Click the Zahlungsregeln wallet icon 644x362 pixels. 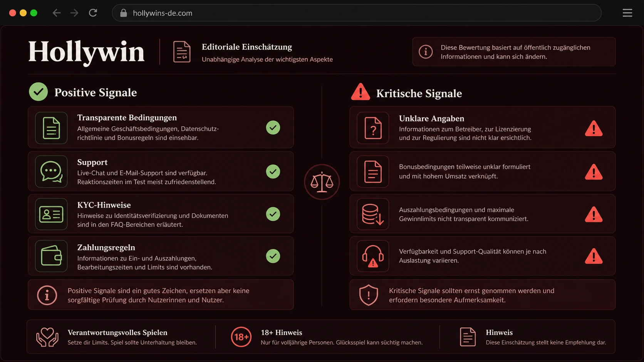(x=51, y=256)
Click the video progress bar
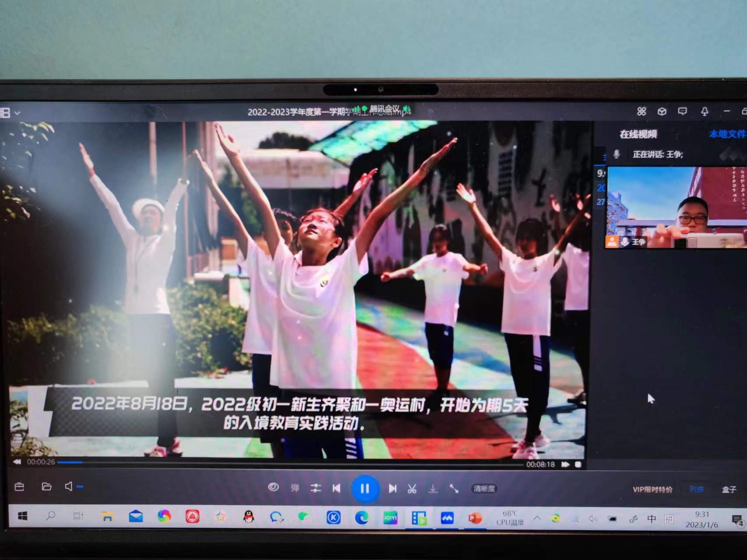 (x=289, y=463)
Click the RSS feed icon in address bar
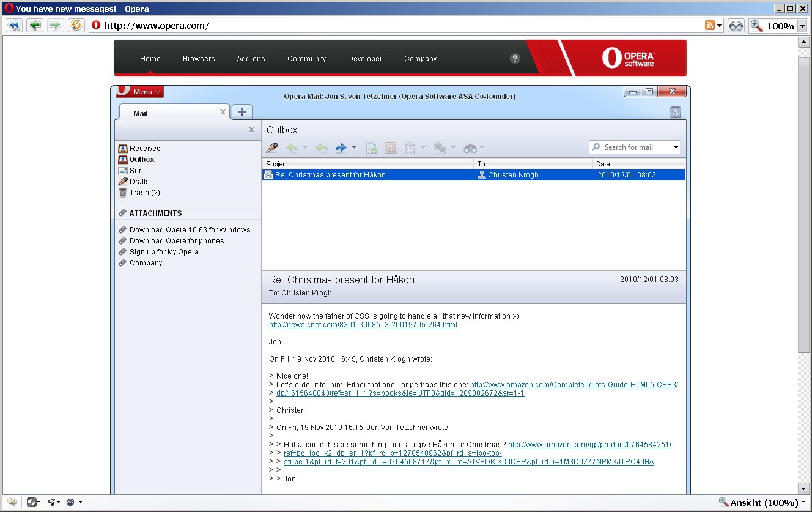The width and height of the screenshot is (812, 512). [709, 25]
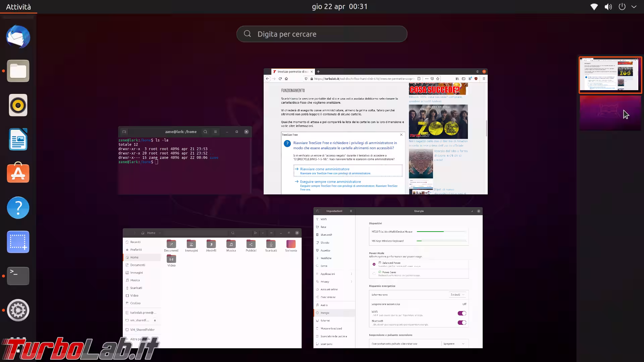Screen dimensions: 644x362
Task: Open LibreOffice Writer dock icon
Action: 18,139
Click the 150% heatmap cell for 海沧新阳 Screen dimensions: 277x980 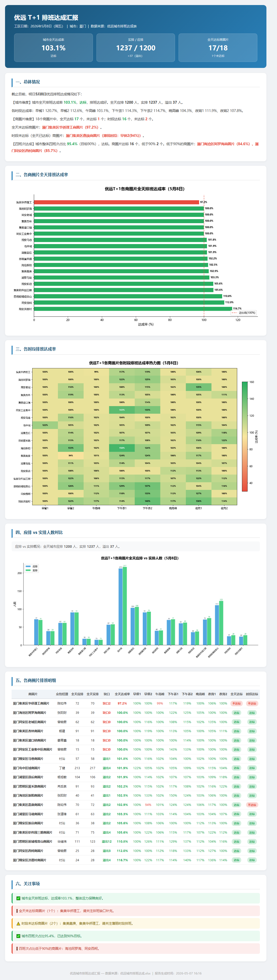pyautogui.click(x=122, y=448)
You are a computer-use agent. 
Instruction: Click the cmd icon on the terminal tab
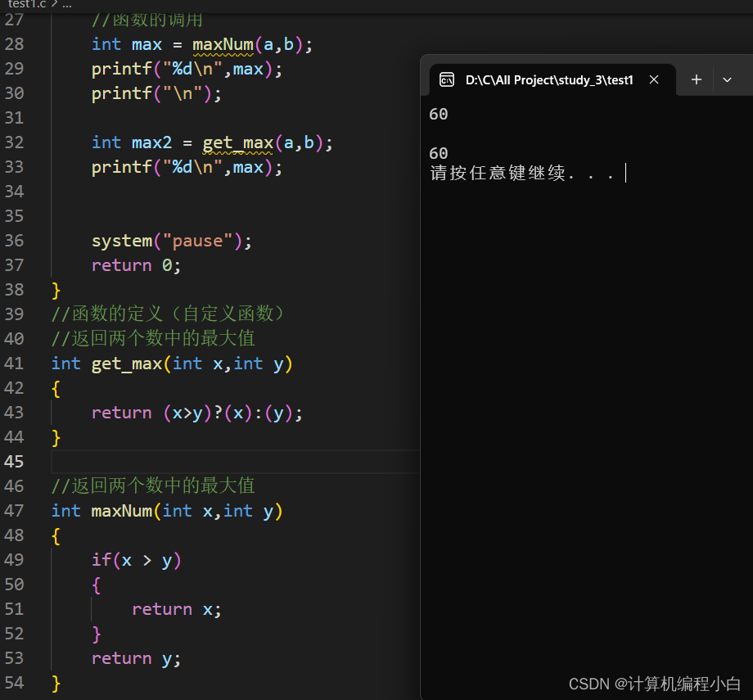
++++++++
**EXERCISE GOAL**
Update everything from the line containing "You are a computer-use agent." down to the end of the entries, replacing "cmd" with "PowerShell" and leaving all else unchanged. Give only those lines, with the pictures left out.

**SOLUTION FOR THIS TASK**
You are a computer-use agent. 
Instruction: Click the PowerShell icon on the terminal tab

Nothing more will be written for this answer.